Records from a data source
****************************************

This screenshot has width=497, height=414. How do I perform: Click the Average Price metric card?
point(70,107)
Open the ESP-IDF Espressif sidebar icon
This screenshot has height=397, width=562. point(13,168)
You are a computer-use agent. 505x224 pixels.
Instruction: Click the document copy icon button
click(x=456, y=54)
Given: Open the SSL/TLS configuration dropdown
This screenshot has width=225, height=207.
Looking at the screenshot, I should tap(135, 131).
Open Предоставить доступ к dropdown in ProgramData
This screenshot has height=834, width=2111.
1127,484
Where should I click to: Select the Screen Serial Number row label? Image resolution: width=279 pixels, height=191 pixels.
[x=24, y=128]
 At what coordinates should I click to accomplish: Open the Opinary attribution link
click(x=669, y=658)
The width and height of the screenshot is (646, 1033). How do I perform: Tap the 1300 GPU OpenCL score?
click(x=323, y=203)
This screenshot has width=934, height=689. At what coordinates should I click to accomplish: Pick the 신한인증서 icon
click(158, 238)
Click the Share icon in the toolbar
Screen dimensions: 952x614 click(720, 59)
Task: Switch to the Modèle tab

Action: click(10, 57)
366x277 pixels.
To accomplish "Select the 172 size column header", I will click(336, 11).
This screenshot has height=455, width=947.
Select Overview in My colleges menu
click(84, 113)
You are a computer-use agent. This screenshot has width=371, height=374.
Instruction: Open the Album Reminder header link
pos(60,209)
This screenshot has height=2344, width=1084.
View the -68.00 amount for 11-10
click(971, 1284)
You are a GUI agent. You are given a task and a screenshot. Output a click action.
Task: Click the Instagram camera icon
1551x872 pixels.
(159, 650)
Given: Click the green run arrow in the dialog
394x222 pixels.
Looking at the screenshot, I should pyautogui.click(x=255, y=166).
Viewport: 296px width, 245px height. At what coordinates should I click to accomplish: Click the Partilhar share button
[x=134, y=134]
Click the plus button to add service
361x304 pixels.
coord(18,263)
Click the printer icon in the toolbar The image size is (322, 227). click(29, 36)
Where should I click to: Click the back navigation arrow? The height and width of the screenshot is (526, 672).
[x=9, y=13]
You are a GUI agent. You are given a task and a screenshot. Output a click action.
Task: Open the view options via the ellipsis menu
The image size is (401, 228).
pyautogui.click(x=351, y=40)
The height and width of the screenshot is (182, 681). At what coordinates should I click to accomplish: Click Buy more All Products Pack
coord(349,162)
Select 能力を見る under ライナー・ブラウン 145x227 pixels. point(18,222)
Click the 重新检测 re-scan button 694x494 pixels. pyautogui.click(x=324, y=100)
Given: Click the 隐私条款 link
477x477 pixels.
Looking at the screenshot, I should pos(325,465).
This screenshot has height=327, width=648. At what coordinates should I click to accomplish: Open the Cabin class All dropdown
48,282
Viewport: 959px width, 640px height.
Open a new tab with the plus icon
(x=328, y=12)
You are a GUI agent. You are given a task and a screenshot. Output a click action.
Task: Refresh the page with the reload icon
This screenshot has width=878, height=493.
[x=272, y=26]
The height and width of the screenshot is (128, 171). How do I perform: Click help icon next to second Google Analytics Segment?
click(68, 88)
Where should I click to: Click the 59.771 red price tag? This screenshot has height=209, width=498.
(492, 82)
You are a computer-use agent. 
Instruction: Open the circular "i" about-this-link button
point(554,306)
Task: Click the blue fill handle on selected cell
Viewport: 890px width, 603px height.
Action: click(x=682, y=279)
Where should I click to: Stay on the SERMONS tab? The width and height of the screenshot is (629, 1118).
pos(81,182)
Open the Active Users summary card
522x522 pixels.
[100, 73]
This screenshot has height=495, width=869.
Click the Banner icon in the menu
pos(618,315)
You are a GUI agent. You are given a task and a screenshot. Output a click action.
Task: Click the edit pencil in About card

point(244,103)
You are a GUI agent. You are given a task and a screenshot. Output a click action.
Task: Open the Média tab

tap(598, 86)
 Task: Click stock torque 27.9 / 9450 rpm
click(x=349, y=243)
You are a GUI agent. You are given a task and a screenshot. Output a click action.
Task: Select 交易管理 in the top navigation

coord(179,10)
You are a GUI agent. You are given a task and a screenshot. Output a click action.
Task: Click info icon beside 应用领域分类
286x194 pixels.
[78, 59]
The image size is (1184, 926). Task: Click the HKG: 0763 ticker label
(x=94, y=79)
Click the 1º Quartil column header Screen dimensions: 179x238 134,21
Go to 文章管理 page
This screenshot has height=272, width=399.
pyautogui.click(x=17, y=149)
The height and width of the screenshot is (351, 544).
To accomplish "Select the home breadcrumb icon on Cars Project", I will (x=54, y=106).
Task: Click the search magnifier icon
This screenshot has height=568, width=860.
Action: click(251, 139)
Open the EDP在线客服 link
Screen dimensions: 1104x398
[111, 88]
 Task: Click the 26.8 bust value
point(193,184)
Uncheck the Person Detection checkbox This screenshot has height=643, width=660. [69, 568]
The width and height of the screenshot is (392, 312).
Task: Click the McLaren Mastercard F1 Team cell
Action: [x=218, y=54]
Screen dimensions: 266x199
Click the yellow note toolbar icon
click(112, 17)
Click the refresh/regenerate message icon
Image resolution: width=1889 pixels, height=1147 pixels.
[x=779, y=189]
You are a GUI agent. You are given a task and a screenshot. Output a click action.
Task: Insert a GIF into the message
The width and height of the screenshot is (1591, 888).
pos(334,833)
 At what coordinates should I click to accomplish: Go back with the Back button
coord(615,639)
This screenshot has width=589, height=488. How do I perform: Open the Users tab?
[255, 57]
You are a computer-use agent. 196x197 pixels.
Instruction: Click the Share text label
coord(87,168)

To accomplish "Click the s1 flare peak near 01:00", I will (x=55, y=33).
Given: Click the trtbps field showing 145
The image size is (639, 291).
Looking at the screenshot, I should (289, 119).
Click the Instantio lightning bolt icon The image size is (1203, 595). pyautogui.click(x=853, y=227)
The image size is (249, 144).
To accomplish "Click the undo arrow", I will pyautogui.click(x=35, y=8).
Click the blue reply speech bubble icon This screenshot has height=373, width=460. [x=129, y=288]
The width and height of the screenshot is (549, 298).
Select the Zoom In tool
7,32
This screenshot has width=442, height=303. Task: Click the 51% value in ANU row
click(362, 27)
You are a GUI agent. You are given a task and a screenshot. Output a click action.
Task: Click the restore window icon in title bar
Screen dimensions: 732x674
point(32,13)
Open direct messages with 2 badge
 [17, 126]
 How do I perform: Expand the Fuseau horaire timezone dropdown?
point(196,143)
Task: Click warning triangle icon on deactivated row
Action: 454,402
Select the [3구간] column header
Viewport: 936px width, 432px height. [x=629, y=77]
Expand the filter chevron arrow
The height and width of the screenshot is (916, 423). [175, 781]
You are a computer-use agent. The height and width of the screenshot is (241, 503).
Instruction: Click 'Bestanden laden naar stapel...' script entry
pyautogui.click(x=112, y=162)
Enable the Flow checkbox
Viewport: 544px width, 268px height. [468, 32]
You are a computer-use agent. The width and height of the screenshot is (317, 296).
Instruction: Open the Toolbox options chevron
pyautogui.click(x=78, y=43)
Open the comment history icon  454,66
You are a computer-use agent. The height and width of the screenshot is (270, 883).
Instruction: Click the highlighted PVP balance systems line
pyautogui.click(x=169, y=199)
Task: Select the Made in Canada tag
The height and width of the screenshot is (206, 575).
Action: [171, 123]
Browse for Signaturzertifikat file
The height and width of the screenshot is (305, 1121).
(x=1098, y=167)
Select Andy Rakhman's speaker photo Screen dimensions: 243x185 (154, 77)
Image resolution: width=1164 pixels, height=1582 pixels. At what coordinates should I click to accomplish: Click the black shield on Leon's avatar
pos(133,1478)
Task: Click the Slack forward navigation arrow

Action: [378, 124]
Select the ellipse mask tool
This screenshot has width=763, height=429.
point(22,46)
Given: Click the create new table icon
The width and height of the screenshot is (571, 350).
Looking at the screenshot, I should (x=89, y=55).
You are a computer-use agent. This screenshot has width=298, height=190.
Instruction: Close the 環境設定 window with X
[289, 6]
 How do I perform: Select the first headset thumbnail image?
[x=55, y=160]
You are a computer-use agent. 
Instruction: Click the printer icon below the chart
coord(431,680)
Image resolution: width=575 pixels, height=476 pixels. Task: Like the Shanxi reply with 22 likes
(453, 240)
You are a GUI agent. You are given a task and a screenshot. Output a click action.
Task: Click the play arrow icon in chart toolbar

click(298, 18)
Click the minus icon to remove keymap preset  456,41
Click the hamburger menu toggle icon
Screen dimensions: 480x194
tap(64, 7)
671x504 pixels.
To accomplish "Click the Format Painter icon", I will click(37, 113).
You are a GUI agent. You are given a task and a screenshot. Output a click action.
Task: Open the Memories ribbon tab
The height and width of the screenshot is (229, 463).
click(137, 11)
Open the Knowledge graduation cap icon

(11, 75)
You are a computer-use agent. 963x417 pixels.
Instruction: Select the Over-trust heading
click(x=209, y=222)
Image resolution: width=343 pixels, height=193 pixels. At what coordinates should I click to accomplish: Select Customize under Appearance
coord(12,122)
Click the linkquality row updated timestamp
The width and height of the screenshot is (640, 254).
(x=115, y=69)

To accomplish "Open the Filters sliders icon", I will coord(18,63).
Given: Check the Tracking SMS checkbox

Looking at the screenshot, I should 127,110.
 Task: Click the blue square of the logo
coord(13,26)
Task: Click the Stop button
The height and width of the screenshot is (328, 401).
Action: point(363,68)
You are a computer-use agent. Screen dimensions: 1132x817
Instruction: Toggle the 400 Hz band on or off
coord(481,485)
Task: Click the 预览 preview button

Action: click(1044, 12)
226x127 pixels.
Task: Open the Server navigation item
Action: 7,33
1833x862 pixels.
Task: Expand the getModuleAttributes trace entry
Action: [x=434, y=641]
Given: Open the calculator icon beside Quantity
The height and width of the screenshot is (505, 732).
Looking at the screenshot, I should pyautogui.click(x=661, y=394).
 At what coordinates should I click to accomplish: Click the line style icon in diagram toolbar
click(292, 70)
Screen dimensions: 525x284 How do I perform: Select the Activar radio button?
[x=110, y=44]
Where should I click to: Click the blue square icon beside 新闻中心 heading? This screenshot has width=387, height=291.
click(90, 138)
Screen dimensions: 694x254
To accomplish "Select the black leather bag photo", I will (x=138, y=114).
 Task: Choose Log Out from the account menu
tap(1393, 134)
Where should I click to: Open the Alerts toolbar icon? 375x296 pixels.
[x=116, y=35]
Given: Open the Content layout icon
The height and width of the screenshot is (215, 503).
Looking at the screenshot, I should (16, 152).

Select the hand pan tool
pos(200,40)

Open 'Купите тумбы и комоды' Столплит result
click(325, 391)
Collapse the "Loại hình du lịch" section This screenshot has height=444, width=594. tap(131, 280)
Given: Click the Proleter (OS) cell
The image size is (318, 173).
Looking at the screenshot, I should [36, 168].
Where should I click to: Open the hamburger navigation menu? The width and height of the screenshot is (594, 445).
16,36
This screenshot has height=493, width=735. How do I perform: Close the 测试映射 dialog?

****************************************

_Task_
Tally every line above that has the word "dialog", and report the total with no other words.

_Response to the exercise_
2